Wild food systems comprise of a diverse array of naturally occurring foods and medicines that help meet key nutritional and cultural needs for billions of people around the world. In Alaska, wild foods, and the public forests that support them, include a vast assortment of species—some of which may immediately come to mind when you think of a “forest”—such as deer, berries, and mushrooms. Others, like salmon, halibut, and crab, may not immediately come to mind as being forest-related species, but it’s important to think of national forests and their surrounding areas as interconnected landscapes. Forests in the region contribute large amounts of water and nutrients to rivers, lakes, and marine habitats, which help sustain wild food systems. Forest management is about more than just the trees, it supports abundant wild foods in freshwater, coastal intertidal, and nearshore marine habitats.

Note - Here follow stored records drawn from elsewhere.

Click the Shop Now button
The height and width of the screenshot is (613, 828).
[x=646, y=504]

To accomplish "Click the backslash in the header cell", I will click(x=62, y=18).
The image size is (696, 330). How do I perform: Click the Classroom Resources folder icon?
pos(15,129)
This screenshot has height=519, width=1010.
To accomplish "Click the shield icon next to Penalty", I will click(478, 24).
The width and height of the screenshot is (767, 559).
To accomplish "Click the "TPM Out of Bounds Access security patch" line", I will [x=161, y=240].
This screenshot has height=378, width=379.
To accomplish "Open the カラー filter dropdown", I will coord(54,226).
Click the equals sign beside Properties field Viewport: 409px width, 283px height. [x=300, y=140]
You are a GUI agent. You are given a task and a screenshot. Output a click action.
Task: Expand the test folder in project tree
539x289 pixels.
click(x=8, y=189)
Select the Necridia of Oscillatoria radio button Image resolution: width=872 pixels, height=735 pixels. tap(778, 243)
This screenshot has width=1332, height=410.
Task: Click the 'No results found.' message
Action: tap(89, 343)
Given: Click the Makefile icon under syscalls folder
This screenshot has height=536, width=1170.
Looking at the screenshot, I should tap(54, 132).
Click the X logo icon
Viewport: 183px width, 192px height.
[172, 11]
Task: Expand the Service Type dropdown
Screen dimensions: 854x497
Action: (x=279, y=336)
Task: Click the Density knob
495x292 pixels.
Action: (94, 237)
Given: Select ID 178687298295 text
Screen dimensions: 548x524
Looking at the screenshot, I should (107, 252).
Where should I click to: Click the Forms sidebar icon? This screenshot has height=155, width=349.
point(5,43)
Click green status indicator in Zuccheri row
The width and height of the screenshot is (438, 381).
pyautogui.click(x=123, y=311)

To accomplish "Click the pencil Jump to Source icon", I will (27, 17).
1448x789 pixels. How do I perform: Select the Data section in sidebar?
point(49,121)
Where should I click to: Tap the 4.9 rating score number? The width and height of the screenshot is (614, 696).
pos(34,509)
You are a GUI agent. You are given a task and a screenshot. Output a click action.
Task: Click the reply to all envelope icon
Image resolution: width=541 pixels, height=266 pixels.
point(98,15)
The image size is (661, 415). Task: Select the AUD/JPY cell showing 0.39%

These wild food systems are not only important sources of nutrition for the communities that rely on them, but they also serve as a key cultural, spiritual, and economic linchpin for rural and tribal communities, many of which border Alaska’s two national forests, the Tongass National Forest and the Chugach National Forest.
Forest Service research is providing information that can be used to integrate wild food systems planning into Alaska land management to support human health, nutrition, and access to quality foods.
The story isn’t just about how much food is harvested by the dozens of rural Alaska communities that rely on these key public lands, it’s also about understanding the factors that maintain stable and reliable wild food harvests through time, which help ensure future harvests. The research team analyzed wild food harvest data collected by the State of Alaska for 46 rural communities; looking at the when, where, and what types of wild foods the communities bordering the Tongass and Chugach National Forests harvested.
Their analysis shows that access to a diverse portfolio of wild foods is tied to more reliable harvests over time. The availability of diverse wild foods allows communities to change their harvesting decisions as wild food resources fluctuate through time, creating more resilient and food secure communities. For example, in years when salmon are less available, communities can compensate by harvesting more deer, and vice versa. This suggests that managing forests in ways that sustain wild food diversity and accessibility can help communities adapt to changing conditions.
This can help public land managers with forest planning, ensuring that their management dollars spent can have the most impact on supporting the ecological, economic, and social needs of the land. Wild food harvests can vary dramatically based on what resources—such as cabins, roads, and boat launches—are available, as well as what month of the year (think growing seasons for plants or fish migratory patterns) the harvest occurs in.
By compiling this information, Bellmore and the team aim to support Alaska’s land managers in framing their scope of work by providing insights into how national forests can be managed to promote accessible and productive wild foods that are integral to the health and resilience of rural communities that depend on their nearby public lands.